Currently 3.5 million low income women and 1.5 million adolescents depend on the Title X clinic services. However, it is estimated that an additional 5.3 million poor women and 3.4 million adolescents are in need of reproductive health care but cannot obtain services. Currently, the Title X clinics are overwhelmed with poor and low income clients. The Reagan and Bush administrations have eroded the family planning program over the past decade in an attempt to save money. We submit that this "savings" has been no savings whatsoever - instead there has been a tremendous cost. A cost both in dollar terms and in human terms.

I urge you to concentrate on the numbers that I have just quoted. 3.5 million low income women served - but 5.3 million poor women unserved. 1.5 million adolescents served but 3.4 million adolescents unserved and in need of reproductive health care. Although millions of unintended pregnancies are averted each year as a direct result of services provided by Title X clinics, the increase in the number of unintended pregnancies and abortions is staggering. Over 50 percent of the six million pregnancies yearly in this country are unintended, with 1.1 million of these pregnancies occurring to teenagers. Eighty percent of all teenage pregnancies are unintended and more than 400,000 of the 1.5 million abortions occur to teenagers. I repeat those numbers: 5.3 million low income women unserved and 3.4 teenagers unserved.

This nation will redeem true savings with full funding for family planning. The authorization of the Title X statute expired on September 30, 1985. The result of its unauthorized status has been a reduction in the funds appropriated despite the overwhelming evidence for the need to expand and to improve the delivery of family planning services. Funding for the Title X program has not increased in real dollars since 1973. Funding for family planning services under Title X have dropped from $162 million in FY81 to $144.4 million in FY91. Inflationary increases alone would have brought the current level of Title X funding to over $239 million this year.
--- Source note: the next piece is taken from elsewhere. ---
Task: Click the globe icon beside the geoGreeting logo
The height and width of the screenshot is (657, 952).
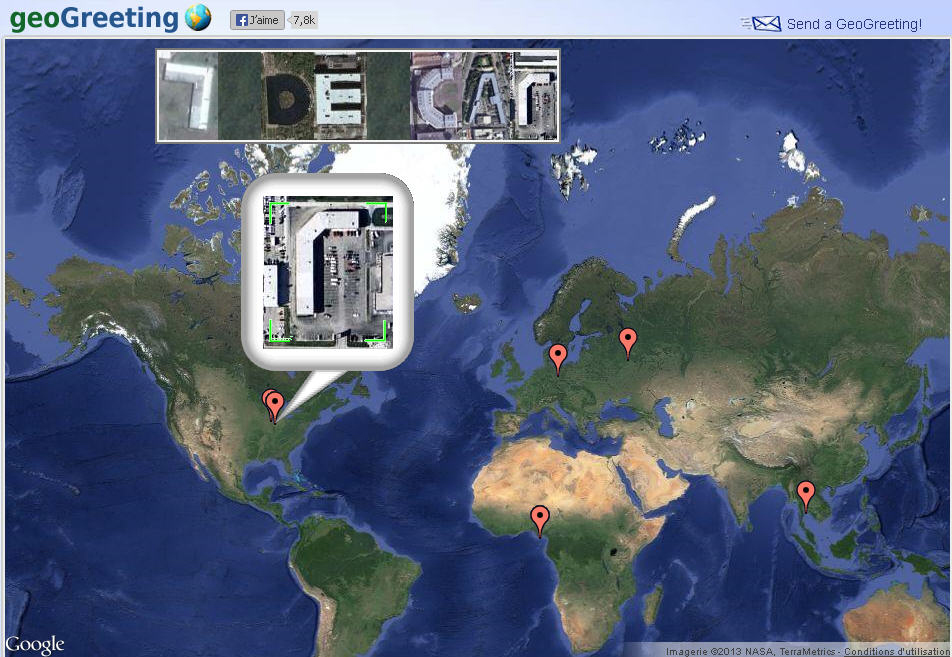Action: 198,18
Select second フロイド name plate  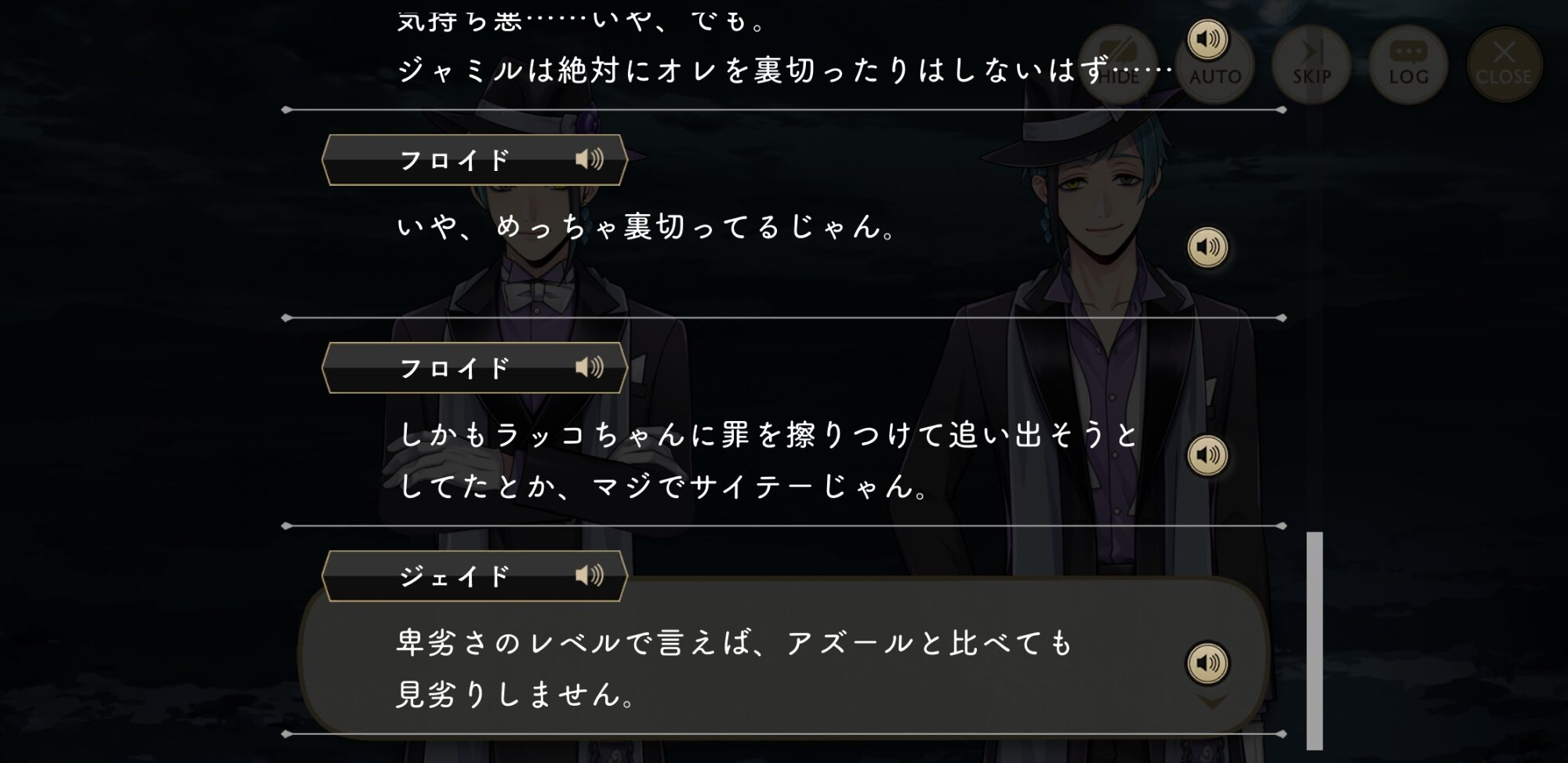(474, 368)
Let's reflect a moment on what that would mean to those earlier figures - 3.5 million women and 3.4 million adolescents unserved. Full funding for Title X at $239 million

would mean that 8.4 million of a total population of 13.7 million women of all ages would be served! First and foremost this would result in a healthier population and healthier outcomes when a women would choose to become pregnant. And in very real dollars terms, full funding would result in enormous savings. In the Alan Guttmacher Institute's study Public Sector Savings Resulting from Expenditures for Contraceptive Services, researchers conclude that every $1 spent on contraceptive services saves an average of $4.40. The study also finds that through the expansion and improvement of the provision of contraceptive services, reproductive health care consumers could more effectively reduce the incidence of unintended pregnancies and abortions. That study does not address, nor add in, the savings of health care dollars accrued from the earlier detection and prevention of sexually transmitted diseases, AIDS and breast and cervical cancer.
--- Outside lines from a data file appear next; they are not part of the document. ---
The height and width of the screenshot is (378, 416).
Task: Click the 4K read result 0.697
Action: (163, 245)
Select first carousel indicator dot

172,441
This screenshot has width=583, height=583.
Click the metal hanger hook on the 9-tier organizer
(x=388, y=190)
Because each day 115 Americans are diagnosed with AIDS and 110 Americans become infected with HIV, support for AIDS prevention and services remains a high priority for reproductive health care providers. We are concerned with federal support for programs to provide successful interventions in the spread of AIDS and HIV infection, especially for adolescents at risk, pregnant women, children, and people of color. Provision of condoms and education, particularly to young women and adolescents is a vital service that family planning clinics provide to help stem the tide of AIDS. Further, poor women can seldom afford preventative health care. However, they can turn to family planning clinics for contraceptive services. Family planning clinics are often the only venue the health care community has to reach this at-risk population.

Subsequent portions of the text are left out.